Sattamini had a green card to be in the United States, and was in the process of becoming a naturalized citizen. But, by the fall of 1970, she wrote a letter to Virginia Congressman Joel T. Broyhill to help her expedite the process. With his help and the help of her sponsor Tom Doherty, she became a US citizen. By the end of November, with her new American passport, Sattamini was able to travel to Brazil again. She resigned from her job with USAID, and gave up her apartment in Washington to return to Brazil to fight for her son’s release.

When she reached Rio, she went to the American embassy and spoke with the Consul General about Marcos’ situation. She also spoke with the Archbishop of Rio de Janeiro, Dom Aloísio Lorshcheider, and public relations officers at the Ministry of War, and family friend Colonel Octavio Mederios. As a result, Mederios’s mother called Sattamini’s mother and told her that Marcos would be home by Christmas. However, by the time Christmas rolled around, they received word that Marcos was at the hospital again and would not be coming home. The family was told that because of the kidnapping of the German Ambassador, they would not be able to visit Marcos. When the family relayed that information to Colonel Mederios, he was shocked and had no idea that Marcos wasn’t released by Christmas.

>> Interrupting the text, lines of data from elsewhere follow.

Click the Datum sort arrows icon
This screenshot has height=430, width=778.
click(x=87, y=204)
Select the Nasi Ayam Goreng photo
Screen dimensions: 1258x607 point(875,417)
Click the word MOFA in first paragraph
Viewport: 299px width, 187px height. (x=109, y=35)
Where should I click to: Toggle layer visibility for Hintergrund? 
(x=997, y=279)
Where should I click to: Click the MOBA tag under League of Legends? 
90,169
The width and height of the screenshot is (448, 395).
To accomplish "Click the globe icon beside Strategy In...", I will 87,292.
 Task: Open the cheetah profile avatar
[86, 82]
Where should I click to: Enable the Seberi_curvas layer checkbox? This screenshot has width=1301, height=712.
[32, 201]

On January 28, 1971, Sattamini wrote a letter claiming that she was going on a hunger strike to protest the imprisonment and torture of her son. She gave the Brazilian government an ultimatum—she would send the letter to every international organization and religious institution if Marcos wasn’t released within the next five days. On February 1, 1971, Marcos was released.

== Return to the United States ==

As soon as Marcos was set free, Sattamini began trying to persuade him to go with her to the United States. He was very hesitant to leave Brazil, but when Técio learned that the authorities were going to try and arrest Marcos again, he agreed to leave the country. The next day, Sattamini visited the Consul and asked for a visa for Marcos, which was immediately issued. On May 8, 1971, Sattamini and her son boarded a plane for the United States.

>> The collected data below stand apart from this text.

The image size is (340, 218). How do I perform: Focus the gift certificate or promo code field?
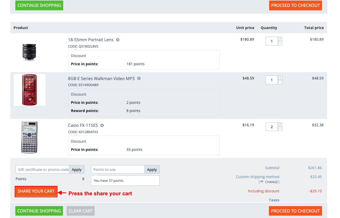click(x=42, y=170)
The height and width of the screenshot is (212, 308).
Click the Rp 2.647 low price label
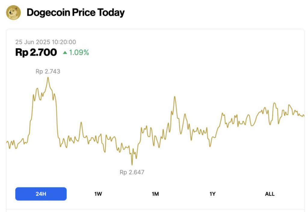[x=131, y=172]
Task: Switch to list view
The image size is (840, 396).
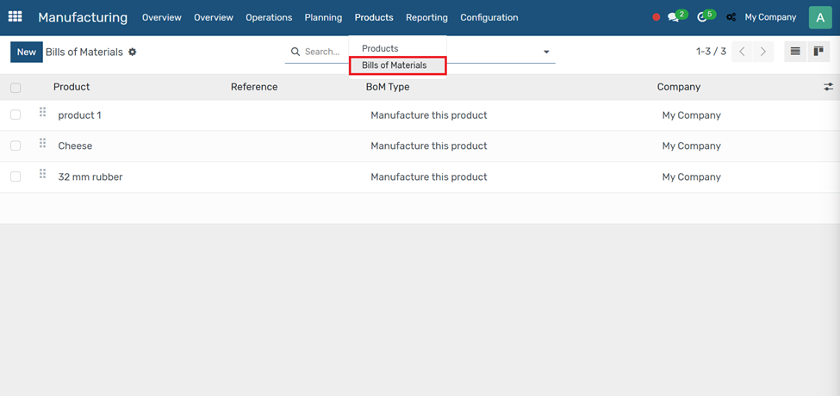Action: [795, 52]
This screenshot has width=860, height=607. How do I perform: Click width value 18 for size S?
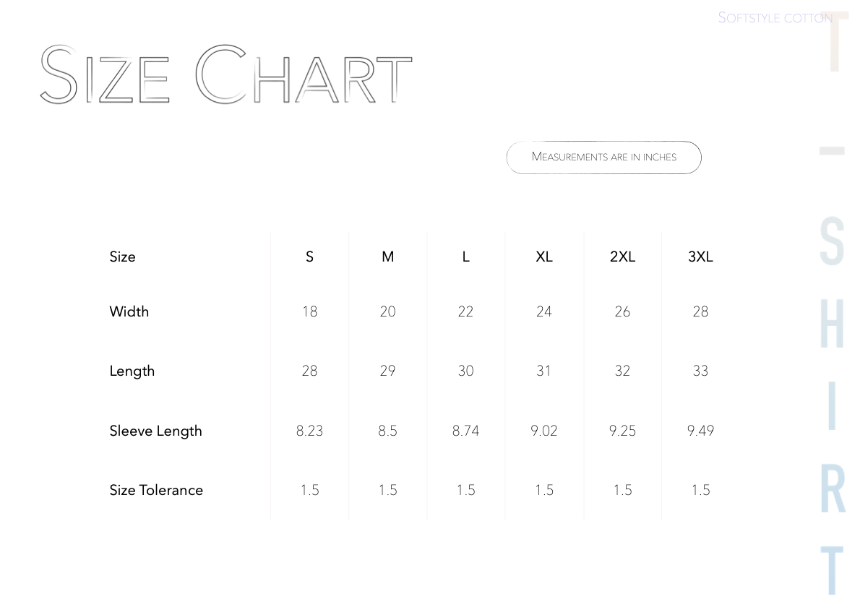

Marcos spent his time in Washington reading and walking, as well as speaking out against the Brazilian dictatorship. In September 1971, The Washington Post interviewed Marcos and released an editorial denouncing torture in Brazil. Later that fall, Marcos and Sattamini learned that there would be an official meeting between President Médici and President Richard Nixon in December. Marcos and Sattamini, along with members of the CARIB (Committee Against Repression in Brazil), and the theatre group Earth Onion mobilized to protest. They took pictures of Marcos stimulating torture and created a slideshow. When Médici reached the White House, the group held a demonstration in Lafayette Square, holding posters denouncing the dictatorship and showing the slideshow. Meanwhile, in Brazil, Técio continued working on Marcos’ case and on June 6, 1972 Marcos was acquitted. In 1979, after eight years of exile, Marcos was able to return home.

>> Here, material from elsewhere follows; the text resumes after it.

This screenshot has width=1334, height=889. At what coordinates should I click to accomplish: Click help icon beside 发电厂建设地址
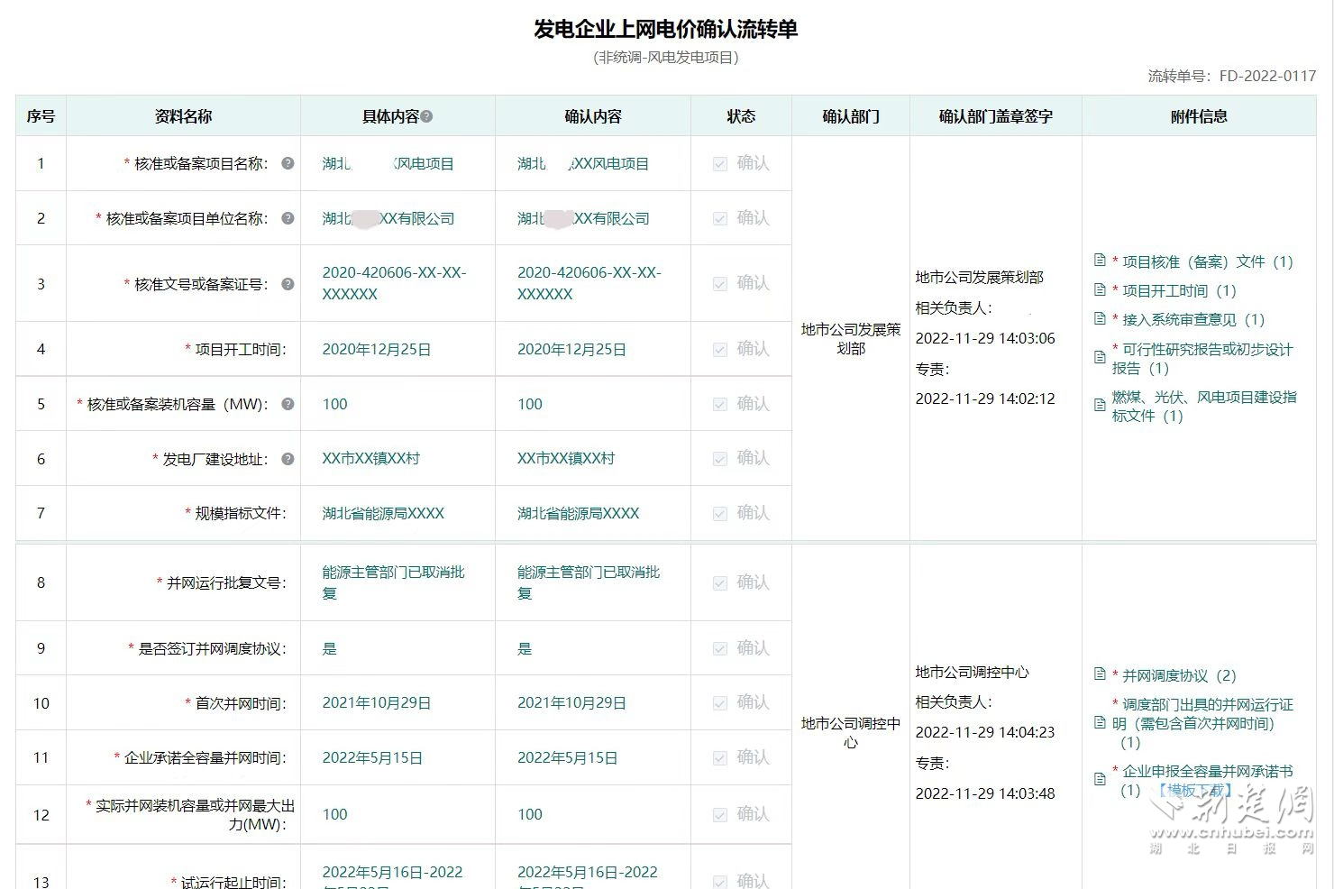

== Fight against historical amnesia ==

Sattamini returned to Rio, where she owns an apartment downstairs from her son Marcos. When Brazilians in the 1990s suggested that society should forget and move on from the era of political repression and torture, Sattamini protested and began working on a memoir that detailed her family’s experiences. In 2000, she published A Mother’s Cry in Brazil. In 2010, the text was published in the United States, edited with an introduction by James Green, and an epilogue by her son Marcos. The book was translated into English by Rex P. Nielson and James Green and published by Duke University Press. The book tells the story of the suffering that Marcos went through because of his actions against the military dictatorship as well as how Sattamini’s family fought to save Marcos’ life.